I’m reproducing here the most recent posting from Leon Daniels blog. I could have commented on it and made a link to it but I hope that by republishing it in full on another website may spread its content wider and louder by getting more search engine listings. I’m doing this without permission from Leon because I’ve tried to contact him without success – I’ve not got any of the accounts required to make a comment on his blog and there is no direct e-mail address published. If anyone who knows him could tell him what I’ve done I’d appreciate it. If he’s not happy having his content published here it will immediately be removed.
I’ve just done a search on google.co.uk using the term “Amy Wootten”+bus which reported 1,650 results! Well here’s another mention for AMY WOOTTEN and her BUS trip.
I too was once saved by technology, in my case a tachograph chart, which showed that the claimant was lying through their teeth! I wrote about it here in February 2007.
—————–
A customer issue this week

Now then, you’ll know that there is quite a lot of stuff I can’t always write about because it is politically or commercially sensitive but if you’ve been following a story in Bristol this week you’ll have seen the public side of something which has been going on and which I am going to make some comment about even though the case is not closed.
Earlier this week a young lady complained she had been ejected from a bus in Bristol for breastfeeding. According to her there was a complaint from another passenger, the driver threatened to call the police, and she was left humiliated by the roadside, in the rain, and forced to take a taxi, at some cost.
We swung into action with an apology, vouchers, flowers and of course there was the inevitable stuff with the press. The story went national and was all over the internet, in mothers’ rights columns as well as the daily newspapers.
Of course – we entirely respect the rights of mothers to breastfeed, apologised profusely but the whole thing was reputationally damaging.
In due course, having sat through hours of CCTV we conclude this report is complete fiction. A young lady resembling the complainant does board the bus at the time and place she says but actually breastfeeds completely without hindrance, and far from being thrown off the bus, alights of her own free will at the terminus. The CCTV entirely corroborates the driver’s version of events.
Of course we remain open to the possibilitity that she has the time and date wrong, although it is something of a co-incidence that a young lady of similar age and appearance was breastfeeding on the very bus her original complaint referred to. Although invited to view the CCTV footage, she prefers not to.
And why am I telling you this? Well firstly because it is fair to say that there was a natural assumption by many that the lady was being truthful and the driver was in the wrong. I sincerely regret that he was put in such a position. And secondly because whilst the media was quick to highlight the story, so far only the Bristol Evening Post has had the courage to run a new page 1 and page 2 story setting out the facts as they are now appear to be.
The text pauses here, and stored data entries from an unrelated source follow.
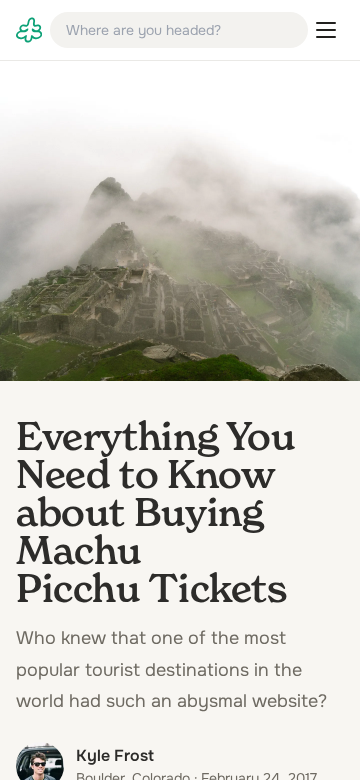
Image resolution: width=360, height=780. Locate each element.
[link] (29, 30)
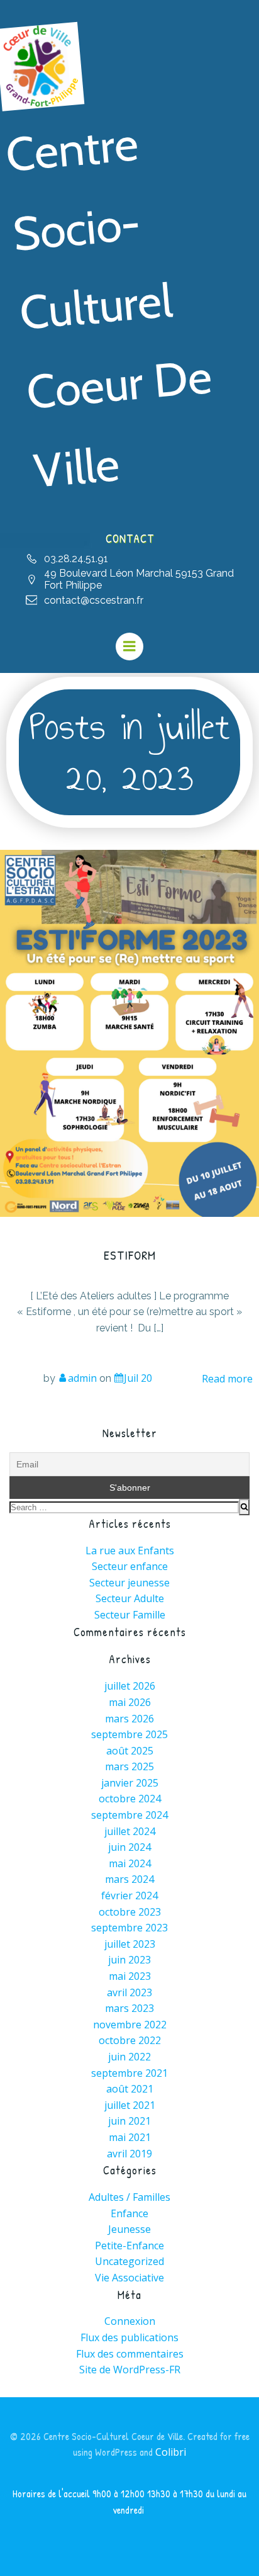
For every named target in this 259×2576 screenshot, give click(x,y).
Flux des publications (129, 2337)
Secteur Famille (129, 1615)
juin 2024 (129, 1847)
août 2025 (129, 1751)
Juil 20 (138, 1378)
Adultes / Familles (129, 2197)
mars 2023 (129, 2008)
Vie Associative (129, 2278)
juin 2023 (129, 1960)
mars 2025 (129, 1766)
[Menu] (129, 646)
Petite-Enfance (129, 2245)
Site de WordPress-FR (129, 2369)
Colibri (170, 2452)
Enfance (129, 2213)
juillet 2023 (129, 1944)
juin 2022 (129, 2057)
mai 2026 (130, 1702)
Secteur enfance (130, 1566)
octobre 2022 (130, 2040)
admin (82, 1378)
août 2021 (129, 2089)
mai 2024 (130, 1863)
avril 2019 (129, 2154)
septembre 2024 (129, 1815)
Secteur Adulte (130, 1598)
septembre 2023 (129, 1928)
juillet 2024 (129, 1831)
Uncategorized (129, 2261)
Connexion (129, 2321)
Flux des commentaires (130, 2354)
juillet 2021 (129, 2105)
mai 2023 (130, 1976)
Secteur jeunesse (129, 1583)
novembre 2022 (130, 2024)
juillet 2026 (129, 1686)
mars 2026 (129, 1719)
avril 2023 (129, 1992)
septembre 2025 (129, 1734)
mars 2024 (129, 1879)
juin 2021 (129, 2121)
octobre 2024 (130, 1798)
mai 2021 (130, 2137)
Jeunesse (129, 2229)
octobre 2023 (130, 1912)
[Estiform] (129, 1032)
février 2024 (129, 1895)
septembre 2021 (129, 2073)
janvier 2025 (129, 1783)
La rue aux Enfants (129, 1550)
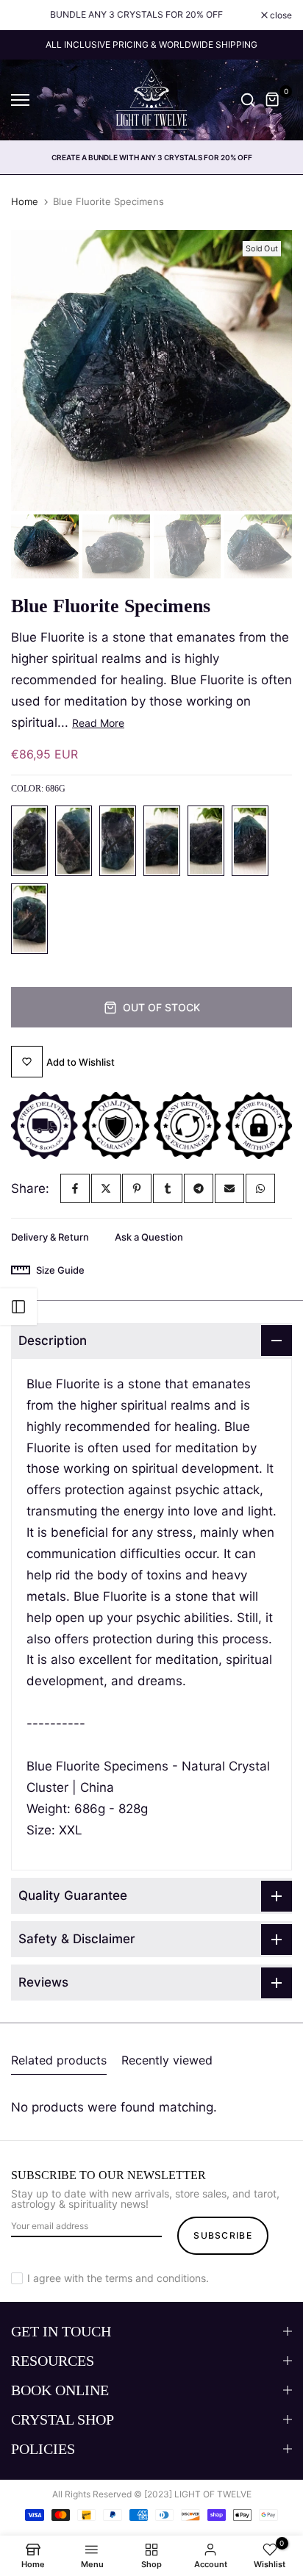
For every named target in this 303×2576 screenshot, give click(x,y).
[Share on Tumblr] (167, 1188)
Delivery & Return (50, 1237)
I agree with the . (118, 2278)
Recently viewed (167, 2060)
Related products (59, 2060)
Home (24, 201)
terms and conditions (155, 2278)
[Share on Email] (229, 1188)
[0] (273, 100)
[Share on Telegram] (198, 1188)
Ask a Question (149, 1237)
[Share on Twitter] (106, 1188)
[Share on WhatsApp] (260, 1188)
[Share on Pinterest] (137, 1188)
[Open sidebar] (18, 1306)
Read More (98, 723)
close (280, 15)
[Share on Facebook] (75, 1188)
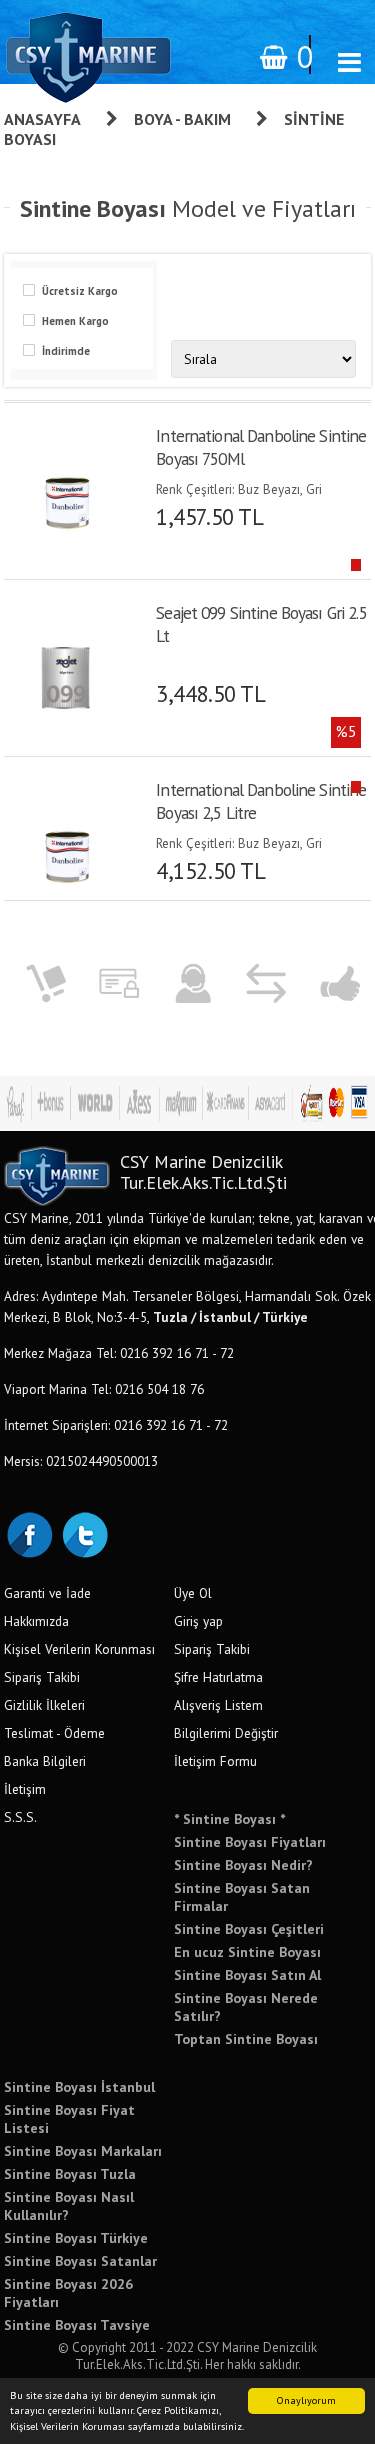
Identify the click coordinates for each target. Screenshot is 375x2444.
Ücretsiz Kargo (80, 291)
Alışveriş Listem (218, 1705)
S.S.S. (20, 1817)
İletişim (25, 1789)
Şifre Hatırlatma (218, 1677)
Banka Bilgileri (45, 1761)
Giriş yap (198, 1621)
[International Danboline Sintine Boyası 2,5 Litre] (69, 848)
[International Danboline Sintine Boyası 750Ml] (69, 494)
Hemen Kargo (75, 321)
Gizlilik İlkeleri (44, 1705)
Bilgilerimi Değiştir (226, 1733)
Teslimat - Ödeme (54, 1733)
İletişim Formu (215, 1761)
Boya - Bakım (182, 119)
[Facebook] (29, 1533)
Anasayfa (42, 119)
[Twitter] (84, 1533)
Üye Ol (193, 1593)
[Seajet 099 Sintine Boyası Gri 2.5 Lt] (69, 671)
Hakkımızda (36, 1621)
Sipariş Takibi (42, 1677)
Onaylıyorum (306, 2400)
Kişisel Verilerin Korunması (79, 1649)
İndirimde (66, 351)
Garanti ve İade (47, 1593)
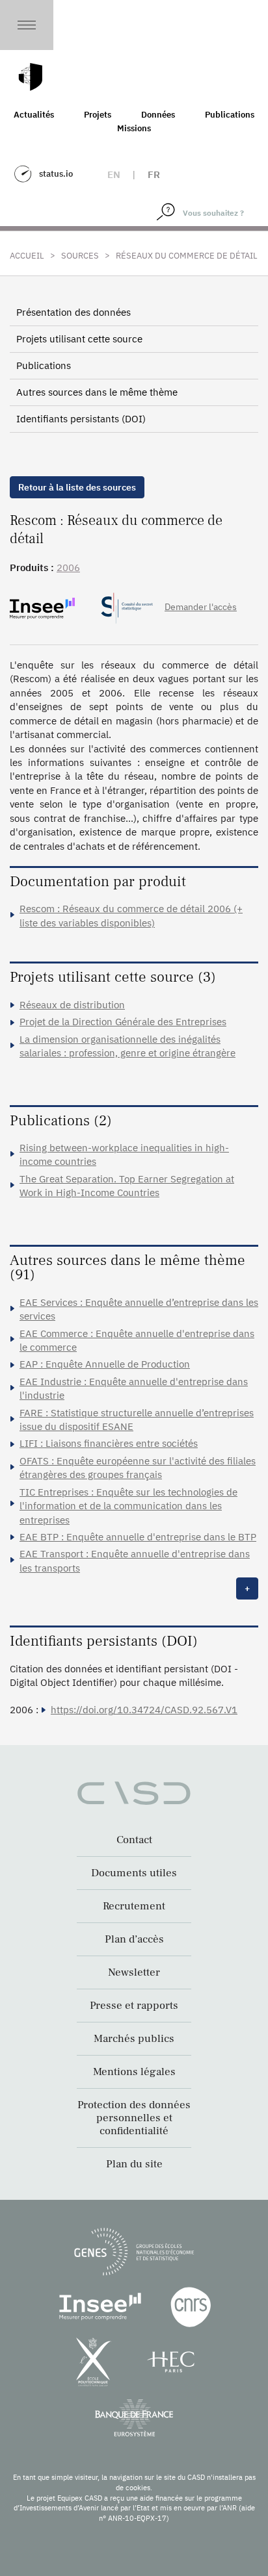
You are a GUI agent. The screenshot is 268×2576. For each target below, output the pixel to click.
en (113, 174)
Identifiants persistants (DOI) (81, 419)
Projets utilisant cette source (79, 339)
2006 (68, 567)
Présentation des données (73, 312)
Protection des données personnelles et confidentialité (134, 2118)
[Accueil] (31, 77)
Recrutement (134, 1906)
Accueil (27, 255)
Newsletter (134, 1972)
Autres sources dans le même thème (97, 392)
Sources (80, 255)
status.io (56, 173)
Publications (229, 115)
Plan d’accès (134, 1939)
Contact (134, 1840)
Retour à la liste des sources (77, 487)
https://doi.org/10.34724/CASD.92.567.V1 (144, 1709)
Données (158, 115)
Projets (97, 115)
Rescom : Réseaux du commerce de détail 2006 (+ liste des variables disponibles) (131, 915)
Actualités (34, 115)
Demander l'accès (201, 607)
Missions (134, 128)
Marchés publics (134, 2039)
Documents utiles (134, 1873)
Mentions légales (134, 2072)
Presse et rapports (134, 2005)
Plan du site (134, 2164)
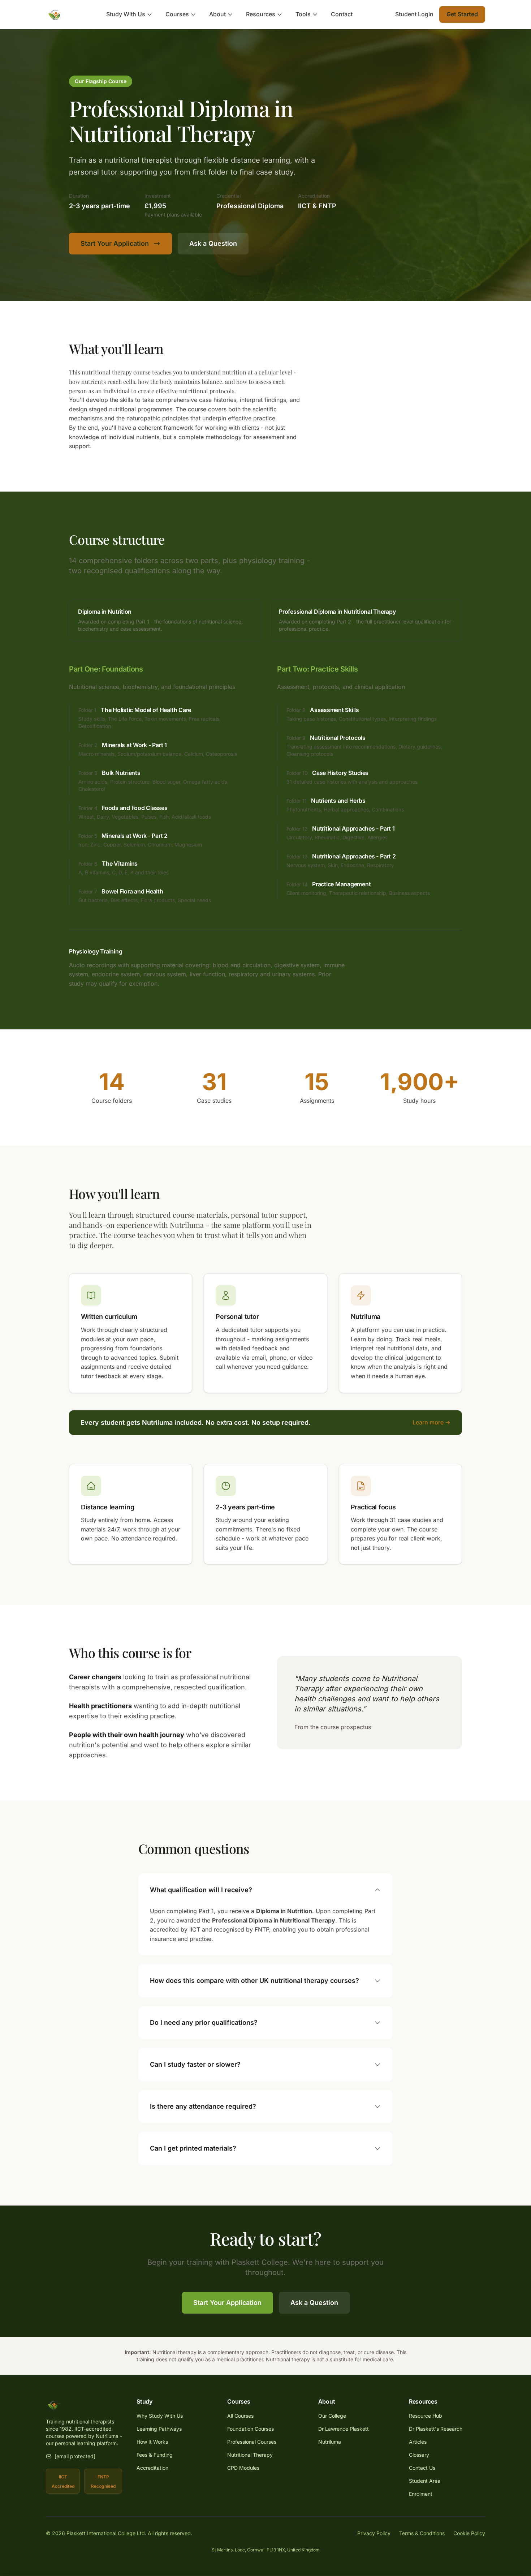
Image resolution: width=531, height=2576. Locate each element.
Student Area (424, 2481)
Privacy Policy (373, 2533)
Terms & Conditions (422, 2533)
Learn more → (431, 1422)
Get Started (462, 14)
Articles (418, 2442)
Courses (177, 14)
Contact (342, 14)
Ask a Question (213, 243)
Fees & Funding (155, 2455)
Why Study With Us (160, 2416)
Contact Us (422, 2468)
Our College (332, 2416)
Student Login (414, 14)
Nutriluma (329, 2442)
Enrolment (420, 2494)
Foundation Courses (250, 2429)
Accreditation (152, 2468)
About (217, 14)
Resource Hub (425, 2416)
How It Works (152, 2442)
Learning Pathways (159, 2429)
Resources (260, 14)
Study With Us (125, 14)
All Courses (240, 2416)
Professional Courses (251, 2442)
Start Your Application (115, 243)
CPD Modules (243, 2468)
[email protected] (75, 2456)
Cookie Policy (469, 2533)
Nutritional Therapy (250, 2455)
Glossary (419, 2455)
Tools (303, 14)
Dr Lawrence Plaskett (343, 2429)
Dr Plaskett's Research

For everyone else in the UK we will be remembered as the miserable, narrow-minded bus company which ejected an innocent mother in winter.
But fortunately the internet spreads very quickly around the world. Even this blog can be read by ordinary people, encouraged and asssted by the power of search engines. So for this reason, and to set the record straight, I have no hesitation in referring to Amy Wootten of Stockwood, Bristol, England who, it appears, was never forced off a bus in the way described in her complaint to the media and to apologise to Rob Stone, our driver, for the brief period this week when in the Court of Public Opinion it was taken for granted that he had acted improperly.
This is a matter which is not yet concluded. Further representations and evidence may yet come to light. However this information is correct to the best of my knowledge at this time (Saturday night) and I publish it now to place it in the public domain whilst the issue remains topical in the minds of the public at large.